With a storybook opening straight out of The Fellowship of the Ring, The Dark World introduces prior generation baddies the dark elves though a fateful battle, a manufactured evil weapon that isn’t destroyed, and a dormant villain in their leader Malekith (Christopher Eccleston, sporting copious make-up). Meanwhile in the present, Thor (Chris Hemsworth) and his cronies traverse the nine realms, restoring order with their battle prowess and frequent wit. This combination of cheekiness and badass action, which flopped in the past two Iron Man films, continues its dominance here, suggesting that Thor may be Marvel’s finest cinematic creation outside of the X-Men. His otherworldliness gives the films an “anything goes” license, so when his hammer comes flying out of nowhere and, grabbing hold, he goes flying with it, that’s just the way things are.
Such winning liberties inspire a steady stream of quality adventure on Thor’s home of Asgard and on the more rule-defined Earth, where scientific curiosity by his human paramour Jane Foster (Natalie Portman) leads to her contamination by Malekith’s all-powerful aether. The discovery awakens the dark elf and prompts a long-planned (and visually impressive) assault on Asgard that not even king Odin (Anthony Hopkins) can repel. Of greater significance than these special effects, whose slickness often resemble those of the Star Wars prequels, is the gradually increased role of Loki (Tom Hiddleston, relishing each line). Ever the scene stealer, Thor’s treacherous brother adds a layer of uncertainty to already trying times as his assistance is required to save the universe.

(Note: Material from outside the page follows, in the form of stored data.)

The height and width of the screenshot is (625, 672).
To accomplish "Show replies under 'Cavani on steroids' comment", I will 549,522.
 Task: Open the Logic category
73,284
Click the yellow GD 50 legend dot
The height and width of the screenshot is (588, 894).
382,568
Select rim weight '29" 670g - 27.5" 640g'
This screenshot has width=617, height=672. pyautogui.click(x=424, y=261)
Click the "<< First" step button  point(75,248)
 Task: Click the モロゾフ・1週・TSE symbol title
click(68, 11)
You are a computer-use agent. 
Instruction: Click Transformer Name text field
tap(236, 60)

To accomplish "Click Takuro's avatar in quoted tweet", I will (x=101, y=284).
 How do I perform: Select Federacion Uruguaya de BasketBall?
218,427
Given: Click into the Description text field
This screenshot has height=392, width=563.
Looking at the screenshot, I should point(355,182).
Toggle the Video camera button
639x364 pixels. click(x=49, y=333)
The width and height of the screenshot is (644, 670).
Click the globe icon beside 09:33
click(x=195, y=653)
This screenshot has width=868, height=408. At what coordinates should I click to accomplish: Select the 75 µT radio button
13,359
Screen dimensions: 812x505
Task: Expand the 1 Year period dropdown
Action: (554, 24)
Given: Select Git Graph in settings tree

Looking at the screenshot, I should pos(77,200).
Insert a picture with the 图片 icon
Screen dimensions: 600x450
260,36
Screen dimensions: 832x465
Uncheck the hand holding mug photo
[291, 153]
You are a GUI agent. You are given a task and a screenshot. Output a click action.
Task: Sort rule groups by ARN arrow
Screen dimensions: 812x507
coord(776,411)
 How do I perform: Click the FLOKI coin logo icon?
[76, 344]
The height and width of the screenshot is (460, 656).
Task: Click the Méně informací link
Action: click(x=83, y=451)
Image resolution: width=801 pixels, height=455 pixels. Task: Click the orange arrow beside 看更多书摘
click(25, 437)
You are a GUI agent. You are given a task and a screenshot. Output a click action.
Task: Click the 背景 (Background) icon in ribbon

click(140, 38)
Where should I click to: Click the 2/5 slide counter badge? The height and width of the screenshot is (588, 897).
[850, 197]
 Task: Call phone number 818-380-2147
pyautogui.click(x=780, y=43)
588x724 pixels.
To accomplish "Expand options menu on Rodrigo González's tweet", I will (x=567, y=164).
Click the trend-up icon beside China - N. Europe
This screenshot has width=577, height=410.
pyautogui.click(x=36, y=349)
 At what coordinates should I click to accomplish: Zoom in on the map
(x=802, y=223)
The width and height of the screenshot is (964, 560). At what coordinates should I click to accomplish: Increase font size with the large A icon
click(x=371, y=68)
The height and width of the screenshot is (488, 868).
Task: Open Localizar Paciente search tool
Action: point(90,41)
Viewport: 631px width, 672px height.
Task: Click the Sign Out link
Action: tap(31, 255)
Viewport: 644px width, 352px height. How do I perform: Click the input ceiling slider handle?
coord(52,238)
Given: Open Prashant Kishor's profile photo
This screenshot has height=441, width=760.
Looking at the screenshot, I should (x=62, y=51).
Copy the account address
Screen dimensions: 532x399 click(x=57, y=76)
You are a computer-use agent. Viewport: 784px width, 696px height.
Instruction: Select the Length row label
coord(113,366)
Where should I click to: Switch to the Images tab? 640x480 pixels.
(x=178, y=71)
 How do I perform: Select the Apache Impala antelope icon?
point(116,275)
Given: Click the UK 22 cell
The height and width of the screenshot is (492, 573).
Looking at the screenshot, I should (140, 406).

Building toward its inevitable epic showdown, The Dark World maintains its freewheeling tone and sidesteps a few issues that have hampered many of this year’s blockbusters. Whereas Man of Steel’s endless final fight quickly grows repetitious, this pair of gifted warriors’ city-threatening battle comes with the far less predictable twist of shooting through the aligned nine realms via interplanetary portals. The Dark World additionally finds time in the middle of this climactic set piece for a smart London Underground gag, delivering humor that’s true to the hammer god’s ways and further sets his films apart from his fellow Avengers. Assured touches like these downgrade the fuzziness of Loki’s most significant trick, the ill-explained “science” of Jane and her colleagues, and the waste of a good Chris O’Dowd to minor missteps. While such hiccups have been known to sink less capable superhero movies, with Thor around they’re quickly forgotten.
Rated PG-13 for sequences of intense sci-fi action and violence, and some suggestive content.
Thor: The Dark World is currently playing at the Carolina Cinemas on Hendersonville Rd.